REST API returns unknown after postgres restart
XiuhuaRuan opened this issue · comments
What happened?
First, setup a patroni cluster with three postgres nodes. After restart postgres node, REST API returns "unknown" state
[root@sophia-pghost5 patroni]# curl http://localhost:8008
{"state": "unknown", "role": "master", "dcs_last_seen": 1700478557, "database_system_identifier": "7303378219179270632", "patroni": {"version": "3.2.0", "scope": "postgres-cluster", "name": "postgres_01"}}
How can we reproduce it (as minimally and precisely as possible)?
Running patronictl restart cluster can reproduce it.

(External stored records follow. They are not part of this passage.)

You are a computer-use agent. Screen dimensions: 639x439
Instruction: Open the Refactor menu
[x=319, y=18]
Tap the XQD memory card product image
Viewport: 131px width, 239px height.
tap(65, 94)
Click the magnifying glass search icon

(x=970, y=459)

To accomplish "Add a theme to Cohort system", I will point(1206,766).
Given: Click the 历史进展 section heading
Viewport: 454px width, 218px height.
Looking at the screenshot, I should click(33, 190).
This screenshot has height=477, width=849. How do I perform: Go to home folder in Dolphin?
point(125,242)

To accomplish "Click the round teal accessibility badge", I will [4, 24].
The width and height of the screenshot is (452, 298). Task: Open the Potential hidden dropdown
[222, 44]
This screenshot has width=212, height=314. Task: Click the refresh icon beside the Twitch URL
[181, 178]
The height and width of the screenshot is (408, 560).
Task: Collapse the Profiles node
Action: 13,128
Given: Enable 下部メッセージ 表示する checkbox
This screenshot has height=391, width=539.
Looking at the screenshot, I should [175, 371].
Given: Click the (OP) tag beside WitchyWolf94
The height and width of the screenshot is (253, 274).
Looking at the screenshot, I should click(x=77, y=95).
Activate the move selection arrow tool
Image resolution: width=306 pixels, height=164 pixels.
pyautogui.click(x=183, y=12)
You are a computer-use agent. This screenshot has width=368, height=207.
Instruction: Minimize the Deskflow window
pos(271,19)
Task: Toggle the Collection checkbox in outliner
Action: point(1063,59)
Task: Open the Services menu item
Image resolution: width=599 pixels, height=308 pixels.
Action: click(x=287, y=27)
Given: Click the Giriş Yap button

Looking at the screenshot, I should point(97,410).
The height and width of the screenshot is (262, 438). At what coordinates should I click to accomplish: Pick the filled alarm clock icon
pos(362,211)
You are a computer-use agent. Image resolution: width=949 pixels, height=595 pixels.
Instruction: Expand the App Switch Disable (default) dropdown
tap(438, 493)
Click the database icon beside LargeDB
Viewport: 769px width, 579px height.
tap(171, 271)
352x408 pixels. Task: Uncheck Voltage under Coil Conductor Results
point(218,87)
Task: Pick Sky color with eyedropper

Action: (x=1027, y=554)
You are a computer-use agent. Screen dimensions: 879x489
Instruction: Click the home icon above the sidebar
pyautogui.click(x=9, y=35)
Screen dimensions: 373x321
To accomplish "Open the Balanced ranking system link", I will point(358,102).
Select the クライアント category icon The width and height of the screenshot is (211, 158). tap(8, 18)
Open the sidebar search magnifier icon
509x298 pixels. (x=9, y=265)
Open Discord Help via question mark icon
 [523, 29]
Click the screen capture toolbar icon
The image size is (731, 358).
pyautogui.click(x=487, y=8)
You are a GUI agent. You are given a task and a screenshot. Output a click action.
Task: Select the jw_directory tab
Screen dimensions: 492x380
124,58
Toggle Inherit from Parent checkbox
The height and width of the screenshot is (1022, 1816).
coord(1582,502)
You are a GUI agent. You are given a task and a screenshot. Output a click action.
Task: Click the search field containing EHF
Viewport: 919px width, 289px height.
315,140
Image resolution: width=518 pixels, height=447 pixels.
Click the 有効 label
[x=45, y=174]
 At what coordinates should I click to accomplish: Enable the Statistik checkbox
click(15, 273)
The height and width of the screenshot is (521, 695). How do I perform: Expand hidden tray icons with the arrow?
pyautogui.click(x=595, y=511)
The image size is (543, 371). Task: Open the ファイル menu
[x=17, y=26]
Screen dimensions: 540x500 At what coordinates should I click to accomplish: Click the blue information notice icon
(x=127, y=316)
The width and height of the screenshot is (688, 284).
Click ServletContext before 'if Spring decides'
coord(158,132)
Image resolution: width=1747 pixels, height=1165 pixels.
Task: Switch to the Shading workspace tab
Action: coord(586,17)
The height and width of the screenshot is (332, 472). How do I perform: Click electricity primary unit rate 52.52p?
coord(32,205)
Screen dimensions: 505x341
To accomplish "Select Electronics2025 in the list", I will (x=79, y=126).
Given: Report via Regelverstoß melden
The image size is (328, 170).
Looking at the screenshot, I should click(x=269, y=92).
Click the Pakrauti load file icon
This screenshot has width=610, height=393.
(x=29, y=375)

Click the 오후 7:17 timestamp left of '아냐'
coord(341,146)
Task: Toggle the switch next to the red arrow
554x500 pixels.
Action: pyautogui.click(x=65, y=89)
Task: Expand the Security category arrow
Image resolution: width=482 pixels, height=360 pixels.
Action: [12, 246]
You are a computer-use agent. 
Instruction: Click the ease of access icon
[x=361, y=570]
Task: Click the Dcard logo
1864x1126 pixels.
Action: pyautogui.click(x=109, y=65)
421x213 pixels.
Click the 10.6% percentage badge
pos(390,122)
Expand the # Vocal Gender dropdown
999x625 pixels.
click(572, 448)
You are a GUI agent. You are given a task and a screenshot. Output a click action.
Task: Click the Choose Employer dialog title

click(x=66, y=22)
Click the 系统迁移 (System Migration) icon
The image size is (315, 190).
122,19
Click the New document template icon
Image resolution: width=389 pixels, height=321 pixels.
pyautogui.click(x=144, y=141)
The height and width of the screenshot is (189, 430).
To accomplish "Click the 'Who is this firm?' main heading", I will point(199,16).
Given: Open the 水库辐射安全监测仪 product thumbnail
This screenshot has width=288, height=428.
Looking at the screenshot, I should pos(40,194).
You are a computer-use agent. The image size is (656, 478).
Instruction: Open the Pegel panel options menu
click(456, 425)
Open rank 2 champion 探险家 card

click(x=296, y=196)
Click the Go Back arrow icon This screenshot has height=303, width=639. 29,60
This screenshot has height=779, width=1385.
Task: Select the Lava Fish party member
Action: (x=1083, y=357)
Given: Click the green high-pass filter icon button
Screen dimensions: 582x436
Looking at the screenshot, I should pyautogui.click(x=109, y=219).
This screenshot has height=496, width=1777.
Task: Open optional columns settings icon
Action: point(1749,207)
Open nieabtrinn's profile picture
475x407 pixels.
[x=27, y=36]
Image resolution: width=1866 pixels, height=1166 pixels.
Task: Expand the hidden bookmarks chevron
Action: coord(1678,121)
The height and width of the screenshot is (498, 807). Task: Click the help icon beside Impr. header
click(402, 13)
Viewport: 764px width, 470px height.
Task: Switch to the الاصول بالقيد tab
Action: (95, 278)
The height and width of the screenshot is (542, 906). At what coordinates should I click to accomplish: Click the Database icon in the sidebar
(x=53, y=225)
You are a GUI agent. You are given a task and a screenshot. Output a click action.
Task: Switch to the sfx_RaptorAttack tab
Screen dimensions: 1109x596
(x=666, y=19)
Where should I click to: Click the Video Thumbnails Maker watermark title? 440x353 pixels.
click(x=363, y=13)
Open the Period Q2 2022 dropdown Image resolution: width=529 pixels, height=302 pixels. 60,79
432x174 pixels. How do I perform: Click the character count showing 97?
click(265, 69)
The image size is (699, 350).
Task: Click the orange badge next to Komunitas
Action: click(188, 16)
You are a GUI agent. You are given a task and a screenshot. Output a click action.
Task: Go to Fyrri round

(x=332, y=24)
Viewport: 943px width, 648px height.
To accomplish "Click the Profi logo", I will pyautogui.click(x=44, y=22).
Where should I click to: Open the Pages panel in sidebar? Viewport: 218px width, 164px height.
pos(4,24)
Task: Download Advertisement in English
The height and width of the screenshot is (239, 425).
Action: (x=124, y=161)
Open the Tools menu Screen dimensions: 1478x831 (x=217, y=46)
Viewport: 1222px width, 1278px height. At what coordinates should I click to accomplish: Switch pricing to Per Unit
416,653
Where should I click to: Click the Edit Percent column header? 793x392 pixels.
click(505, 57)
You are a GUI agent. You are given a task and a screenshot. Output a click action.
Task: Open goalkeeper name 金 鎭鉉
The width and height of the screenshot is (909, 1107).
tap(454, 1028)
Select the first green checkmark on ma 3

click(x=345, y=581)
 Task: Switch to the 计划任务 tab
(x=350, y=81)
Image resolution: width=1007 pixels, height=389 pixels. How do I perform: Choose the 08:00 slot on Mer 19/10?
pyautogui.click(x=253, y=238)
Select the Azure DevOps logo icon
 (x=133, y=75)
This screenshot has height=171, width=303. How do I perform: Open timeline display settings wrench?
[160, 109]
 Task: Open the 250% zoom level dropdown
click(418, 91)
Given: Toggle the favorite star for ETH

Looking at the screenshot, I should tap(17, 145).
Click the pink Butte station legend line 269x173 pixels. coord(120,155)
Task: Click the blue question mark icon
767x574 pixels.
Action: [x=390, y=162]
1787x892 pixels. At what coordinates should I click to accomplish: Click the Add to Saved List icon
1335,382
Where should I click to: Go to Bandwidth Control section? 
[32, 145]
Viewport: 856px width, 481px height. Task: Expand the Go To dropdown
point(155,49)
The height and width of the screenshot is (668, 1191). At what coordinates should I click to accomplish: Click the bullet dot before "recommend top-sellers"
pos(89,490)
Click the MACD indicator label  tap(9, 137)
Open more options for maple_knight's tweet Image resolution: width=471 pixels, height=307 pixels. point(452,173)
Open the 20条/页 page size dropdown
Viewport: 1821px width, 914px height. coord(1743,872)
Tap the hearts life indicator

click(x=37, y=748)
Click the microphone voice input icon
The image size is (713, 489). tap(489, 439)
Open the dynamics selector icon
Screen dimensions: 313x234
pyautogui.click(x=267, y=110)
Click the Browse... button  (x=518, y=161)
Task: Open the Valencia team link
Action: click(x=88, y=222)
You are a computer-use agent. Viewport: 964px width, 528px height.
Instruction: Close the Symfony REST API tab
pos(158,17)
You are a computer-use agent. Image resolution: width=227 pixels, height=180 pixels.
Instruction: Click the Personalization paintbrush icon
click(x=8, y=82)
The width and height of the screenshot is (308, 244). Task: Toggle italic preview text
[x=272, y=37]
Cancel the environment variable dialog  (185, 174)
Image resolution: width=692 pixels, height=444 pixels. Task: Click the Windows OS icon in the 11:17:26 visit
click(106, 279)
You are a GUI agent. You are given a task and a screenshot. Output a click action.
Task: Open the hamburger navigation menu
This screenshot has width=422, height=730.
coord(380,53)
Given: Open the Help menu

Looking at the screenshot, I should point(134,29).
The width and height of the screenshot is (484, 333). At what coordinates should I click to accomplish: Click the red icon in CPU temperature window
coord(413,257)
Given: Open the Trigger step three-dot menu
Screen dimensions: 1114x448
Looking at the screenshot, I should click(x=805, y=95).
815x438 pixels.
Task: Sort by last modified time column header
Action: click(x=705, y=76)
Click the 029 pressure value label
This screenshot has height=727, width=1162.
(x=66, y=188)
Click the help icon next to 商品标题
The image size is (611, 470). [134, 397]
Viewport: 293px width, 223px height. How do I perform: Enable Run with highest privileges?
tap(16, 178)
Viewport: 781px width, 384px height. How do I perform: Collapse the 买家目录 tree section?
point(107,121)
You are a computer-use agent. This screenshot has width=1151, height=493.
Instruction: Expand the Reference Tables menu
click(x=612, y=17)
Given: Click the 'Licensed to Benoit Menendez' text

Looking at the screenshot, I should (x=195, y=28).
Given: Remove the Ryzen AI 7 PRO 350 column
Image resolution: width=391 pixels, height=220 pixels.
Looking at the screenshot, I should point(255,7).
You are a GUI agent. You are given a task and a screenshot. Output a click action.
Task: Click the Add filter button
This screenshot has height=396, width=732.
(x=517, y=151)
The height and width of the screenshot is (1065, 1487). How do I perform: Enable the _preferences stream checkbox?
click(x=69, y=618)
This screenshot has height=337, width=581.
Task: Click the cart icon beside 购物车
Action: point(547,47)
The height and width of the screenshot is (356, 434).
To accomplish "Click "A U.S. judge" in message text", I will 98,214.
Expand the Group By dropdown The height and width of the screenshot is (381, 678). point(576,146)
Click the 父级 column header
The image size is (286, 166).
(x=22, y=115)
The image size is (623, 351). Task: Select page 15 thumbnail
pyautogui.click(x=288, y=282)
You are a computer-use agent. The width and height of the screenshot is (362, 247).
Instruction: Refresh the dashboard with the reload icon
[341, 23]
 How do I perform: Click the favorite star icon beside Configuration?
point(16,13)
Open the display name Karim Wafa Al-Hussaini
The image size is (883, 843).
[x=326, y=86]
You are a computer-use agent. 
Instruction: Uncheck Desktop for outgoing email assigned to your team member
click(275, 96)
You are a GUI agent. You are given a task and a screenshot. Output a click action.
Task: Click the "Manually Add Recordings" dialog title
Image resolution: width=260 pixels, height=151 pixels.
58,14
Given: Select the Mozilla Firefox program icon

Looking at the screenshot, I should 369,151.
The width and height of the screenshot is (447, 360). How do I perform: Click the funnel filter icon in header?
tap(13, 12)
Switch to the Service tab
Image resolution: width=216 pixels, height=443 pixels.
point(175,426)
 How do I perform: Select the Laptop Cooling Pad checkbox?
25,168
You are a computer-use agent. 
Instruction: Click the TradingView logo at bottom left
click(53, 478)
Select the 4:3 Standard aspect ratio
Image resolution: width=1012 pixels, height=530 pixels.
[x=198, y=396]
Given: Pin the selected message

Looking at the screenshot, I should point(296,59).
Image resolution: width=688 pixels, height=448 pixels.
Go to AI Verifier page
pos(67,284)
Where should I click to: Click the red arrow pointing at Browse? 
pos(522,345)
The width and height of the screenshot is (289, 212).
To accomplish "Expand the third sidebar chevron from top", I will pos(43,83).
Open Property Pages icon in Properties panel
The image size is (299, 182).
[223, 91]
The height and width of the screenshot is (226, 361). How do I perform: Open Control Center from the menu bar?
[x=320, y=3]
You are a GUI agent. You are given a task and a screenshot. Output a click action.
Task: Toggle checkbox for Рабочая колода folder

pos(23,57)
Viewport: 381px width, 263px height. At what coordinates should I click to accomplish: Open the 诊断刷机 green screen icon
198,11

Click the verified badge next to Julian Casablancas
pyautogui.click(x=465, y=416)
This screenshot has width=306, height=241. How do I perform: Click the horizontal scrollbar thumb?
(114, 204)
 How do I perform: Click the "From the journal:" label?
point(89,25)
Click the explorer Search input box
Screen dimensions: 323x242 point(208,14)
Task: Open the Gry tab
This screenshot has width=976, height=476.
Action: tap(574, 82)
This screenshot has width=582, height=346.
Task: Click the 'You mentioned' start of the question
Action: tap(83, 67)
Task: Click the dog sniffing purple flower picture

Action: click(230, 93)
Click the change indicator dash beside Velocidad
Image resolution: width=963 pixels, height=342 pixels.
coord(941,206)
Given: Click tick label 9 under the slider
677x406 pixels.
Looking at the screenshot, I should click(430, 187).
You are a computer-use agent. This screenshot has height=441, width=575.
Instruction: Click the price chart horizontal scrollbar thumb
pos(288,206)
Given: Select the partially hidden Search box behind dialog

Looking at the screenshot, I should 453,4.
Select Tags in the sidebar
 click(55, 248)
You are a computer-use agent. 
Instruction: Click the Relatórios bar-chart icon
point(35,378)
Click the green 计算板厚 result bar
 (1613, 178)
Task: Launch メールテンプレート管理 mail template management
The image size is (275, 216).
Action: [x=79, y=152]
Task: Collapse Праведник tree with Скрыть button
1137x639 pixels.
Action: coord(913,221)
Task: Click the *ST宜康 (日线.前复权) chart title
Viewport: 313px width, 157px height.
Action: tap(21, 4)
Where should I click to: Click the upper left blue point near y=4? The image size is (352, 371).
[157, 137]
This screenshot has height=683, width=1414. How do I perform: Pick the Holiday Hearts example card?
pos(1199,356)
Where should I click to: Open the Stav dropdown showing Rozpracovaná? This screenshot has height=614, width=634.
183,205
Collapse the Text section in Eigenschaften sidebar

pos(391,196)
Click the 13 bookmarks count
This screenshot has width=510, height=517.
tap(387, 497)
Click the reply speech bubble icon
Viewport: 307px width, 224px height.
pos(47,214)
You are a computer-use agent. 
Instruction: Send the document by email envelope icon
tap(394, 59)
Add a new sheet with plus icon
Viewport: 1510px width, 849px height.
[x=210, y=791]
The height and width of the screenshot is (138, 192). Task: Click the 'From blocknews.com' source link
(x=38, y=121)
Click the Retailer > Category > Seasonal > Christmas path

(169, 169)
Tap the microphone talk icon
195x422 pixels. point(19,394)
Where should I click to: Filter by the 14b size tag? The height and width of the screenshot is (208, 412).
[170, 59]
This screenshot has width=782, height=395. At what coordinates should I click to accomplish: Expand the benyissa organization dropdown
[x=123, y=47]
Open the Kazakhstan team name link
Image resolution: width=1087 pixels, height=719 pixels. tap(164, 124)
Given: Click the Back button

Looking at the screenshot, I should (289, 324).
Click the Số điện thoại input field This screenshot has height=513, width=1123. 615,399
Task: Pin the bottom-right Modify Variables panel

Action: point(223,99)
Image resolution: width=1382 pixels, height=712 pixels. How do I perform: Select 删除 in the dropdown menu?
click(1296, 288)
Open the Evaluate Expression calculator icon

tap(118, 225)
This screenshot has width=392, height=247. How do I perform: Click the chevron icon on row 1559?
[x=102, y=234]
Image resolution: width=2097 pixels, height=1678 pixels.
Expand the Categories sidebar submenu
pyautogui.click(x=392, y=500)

[root@sophia-pghost5 patroni]# patronictl -c patroni.yml restart postgres-cluster
+ Cluster: postgres-cluster (7303378219179270632) ---+----+-----------+
| Member | Host | Role | State | TL | Lag in MB |
+-------------+----------------+---------+-----------+----+-----------+
| postgres_01 | 192.168.61.105 | Leader | running | 1 | |
| postgres_02 | 192.168.61.106 | Replica | streaming | 1 | 0 |
| postgres_03 | 192.168.61.107 | Replica | streaming | 1 | 0 |
+-------------+----------------+---------+-----------+----+-----------+
When should the restart take place (e.g. 2023-11-20T20:13) [now]:
Are you sure you want to restart members postgres_01, postgres_02, postgres_03? [y/N]: y
Restart if the PostgreSQL version is less than provided (e.g. 9.5.2) []:
Success: restart on member postgres_01
Success: restart on member postgres_02
Success: restart on member postgres_03
What did you expect to happen?
REST API should return correct "running" state, even after restart postgres nodes.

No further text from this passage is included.